Re: If you want to be invisible on a car lot...
- From: frkrygow@xxxxxxxxx
- Date: 18 Apr 2006 07:43:37 -0700
Bill Baka wrote:
frkrygow@xxxxxxxxx wrote:
It's SIMPLE, all right, but it's wrong. At least, if you imagine it's
just piston ring friction at work.
Not friction, inertia. Lower RPM and more torque make better use of all
those cubic inches.
Inertia of the piston does not decrease engine efficiency.
Efficiency is decreased when energy is _lost_. That is, when it leaves
the system in an unproductive way. But the kinetic energy of a moving
piston doesn't leave the system. It just transfers to the next moving
piston, perhaps through the flywheel. When an engine runs at constant
speed, the total kinetic energy of its moving parts is almost exactly
constant.
The great bulk of the coast-down difference you described comes from
fighting the compression and the pumping losses of the engine, not just
the friction of the piston rings and other moving components.
No pumping losses when the throttle is closed, just piston losses.
Sorry, you're wrong.
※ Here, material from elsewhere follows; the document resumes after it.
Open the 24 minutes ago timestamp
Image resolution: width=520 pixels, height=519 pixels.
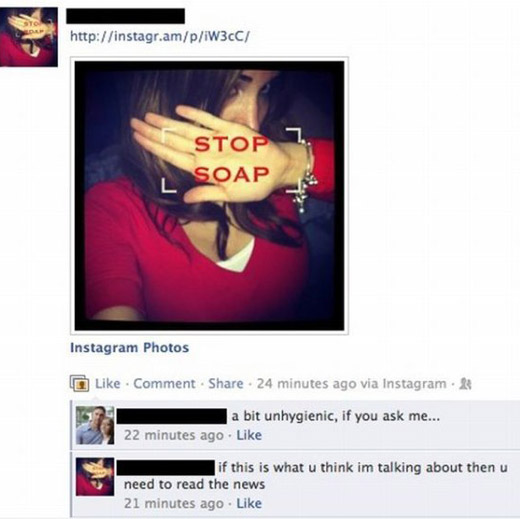pyautogui.click(x=307, y=384)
The throttle is never perfectly closed. There's
always some flow past it. Likewise, there's always some flow past the
valves. Anyone who's noticed exhaust gases escaping a decelerating car
should understand this.
Sure, it takes energy to accelerate a piston. That energy comes almost
entirely from the nearby piston which is decelerating. They are simply
trading kinetic energy back and forth.
Not so.
Well, depending on the engine design, the energy may pass through the
flywheel, which is just a temporary energy storage device. The
important point is, the kinetic energy of the piston is _not_ lost. It
does not leave the system.
Have you taken a thermo course? If so, imagine a control volume around
the engine. If your losses were just energy accelerating and
decelerating the piston, how would the energy leave the system?
Let me ask again: How would that energy leave the system?
You claim to be an electrical engineer. The electrical analog for
inertia (or mass) is inductance. In an oscillating LC circuit, does
the inductance lose energy? No, of course not. It merely stores
energy, transferring it back to the capacitance and vice versa. Damping
the oscillation to zero requires insertion of a resistance BECAUSE the
resistor is a device which converts energy to heat. This allows the
energy to leave the system.
If the energy doesn't leave the system, the system has the same amount
of energy.
Damn, It is NOT rocket science.
Right. You should be able to understand this. First law of
thermodynamics. Easy stuff.
- Frank Krygowski
.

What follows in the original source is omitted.